Students:Survey about kind of students studying in the school by taking account of
- What is the attendance rate for students?
- What do students say about the principal?
- What do students say about the teachers?
- Do the students have school spirit?
- What do students say about homework?
- Do students participate in and enjoy field trips?
- Do students feel safe and secure at the school?
- What do student publications say?
- What else do students say about the school?
Parent and community involvement:Imbibe about
- How does the school encourage parental involvement?
- What are the ways parents can get involved?
- Are parents encouraged to volunteer?
- Does the school have an active parent-teacher organization?
- Does the school hold meetings and events at times when parents can attend?
- How well attended are back-to school nights by parents?
- Are families expected to be involved with homework?
- How frequently does the school communicate with parents?
- Are community leaders involved with the school?
- Does the school partner with local businesses and organizations?
- Are parents involved in the development of school policies?
Reputation:Get clear idea about how school is regarded in the community, how is school viewed by other parents, do other schools respect the school, has school won any awards, views of graduates of school and have graduates from the school made significant contributions to the community and their field of choice.
Faithfully heed all the requirements to go for a good school.
Apply to the schools you choose
Once you select the school(s) that you think will be best for your child, you will go through a process of applying to a schools of your choice and enrolling your child.

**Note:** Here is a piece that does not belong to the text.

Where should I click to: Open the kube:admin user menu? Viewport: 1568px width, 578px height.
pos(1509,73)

Consider applying to more than one school, in case your child is not admitted to their first choice. You will want to begin this process as early as possible in order to ensure you meet all the deadlines. Admissions processes can vary. Your child may need to be tested or interviewed, and you may need to provide a school transcript, recommendations, or other information. It would be helpful to learn about admissions criteria for the schools. You will want to double check to be sure you have accurate information on when and how to apply.
Remember, you are looking for a school that will make the educational experience for your child and you as rewarding as possible.

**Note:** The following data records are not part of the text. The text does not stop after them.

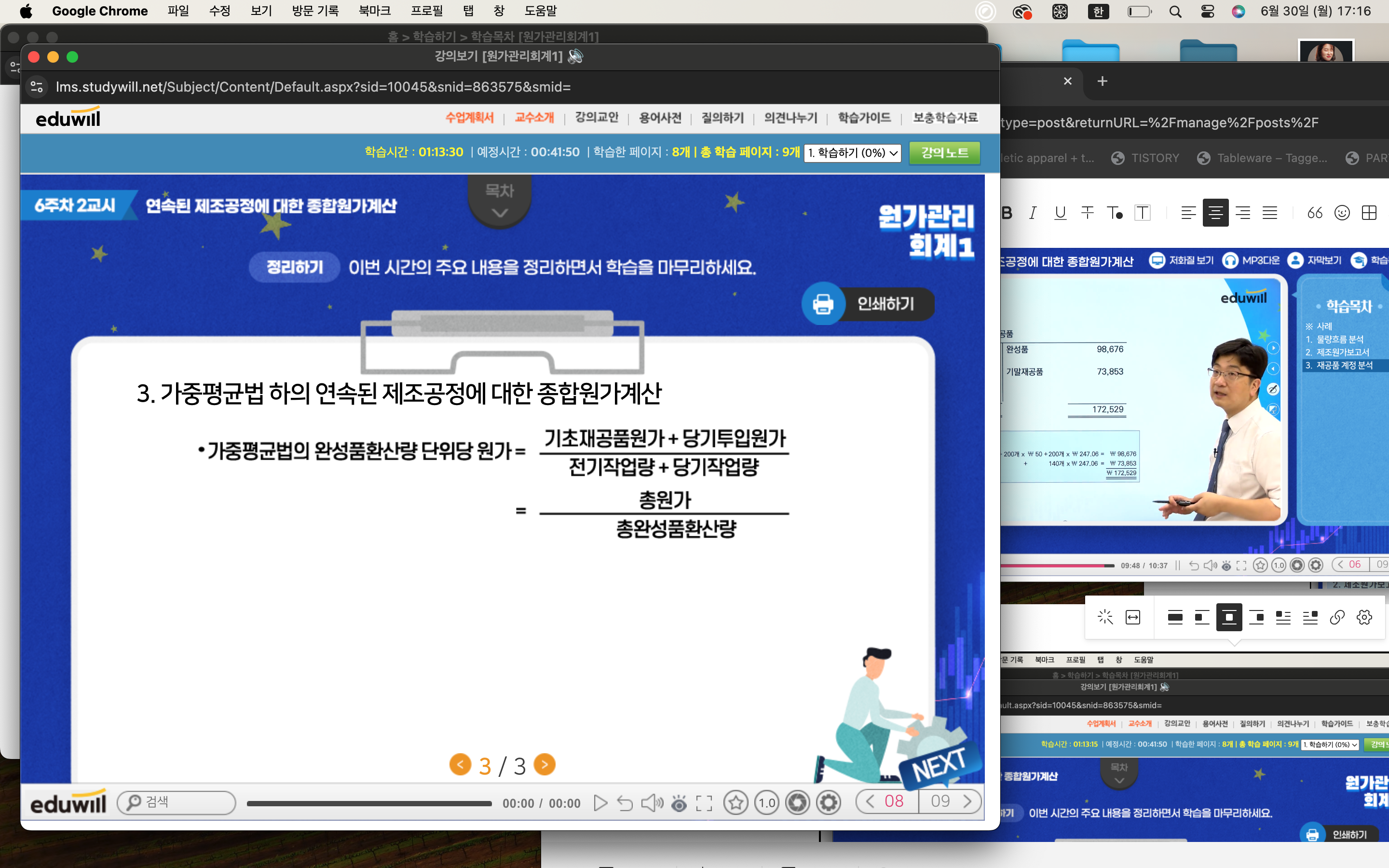Click the play button in lecture player

click(x=600, y=802)
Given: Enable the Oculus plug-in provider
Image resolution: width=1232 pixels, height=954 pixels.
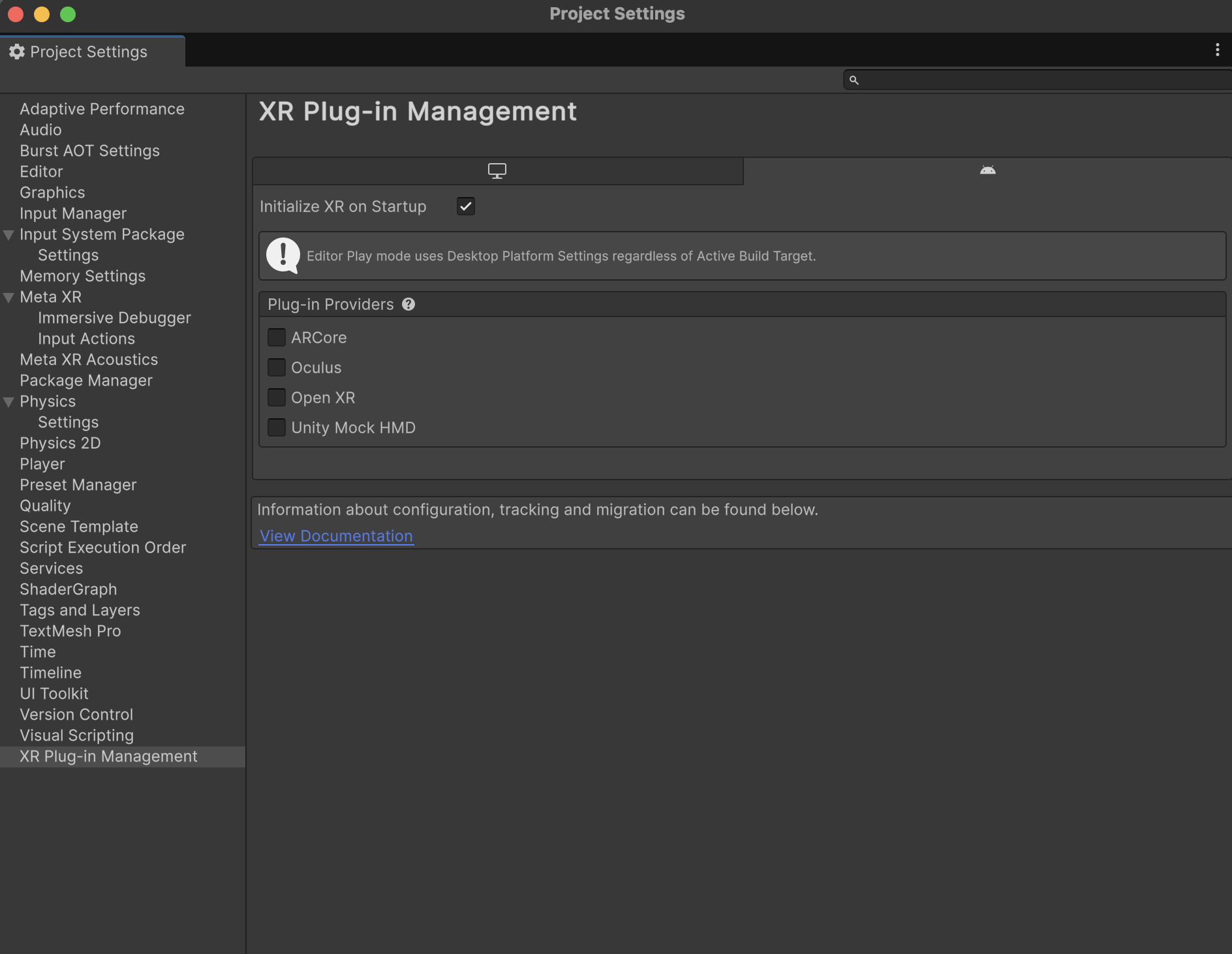Looking at the screenshot, I should pos(277,367).
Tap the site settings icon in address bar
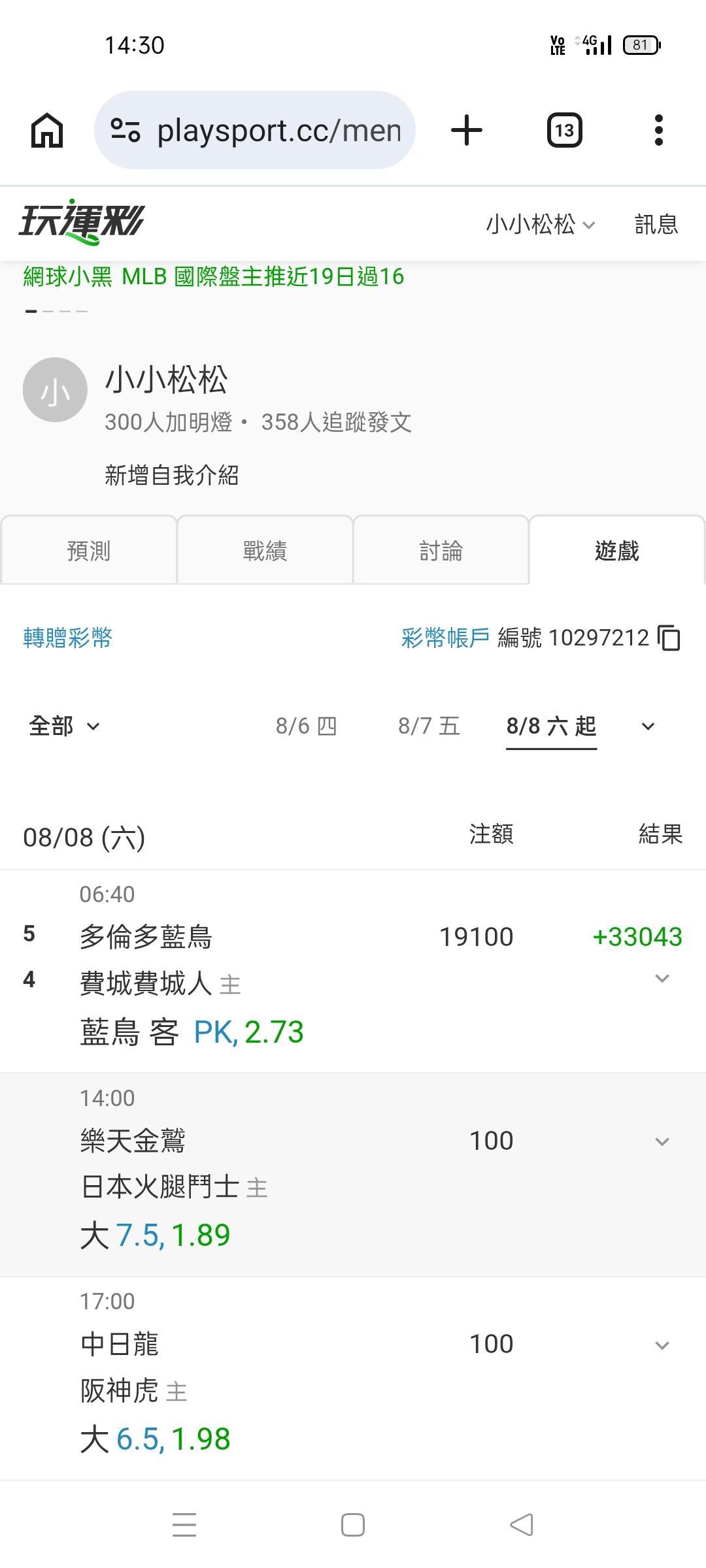 coord(126,130)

No one cares more about your child’s welfare than you do. No one else will be more careful to see that your child is well educated and well treated in school. You know your child’s personality, strengths and weaknesses. You know the interests that light up your child’s eyes. You know the values that your family wants a school to respect. Choosing your child’s school may also make you more confident that she will be taught effectively and treated fairly. Choosing your child’s school carefully is an important way you can help your child achieve all that he can be. This is a head and a heart decision. Don’t be afraid to heed your own informed and intuitive wisdom.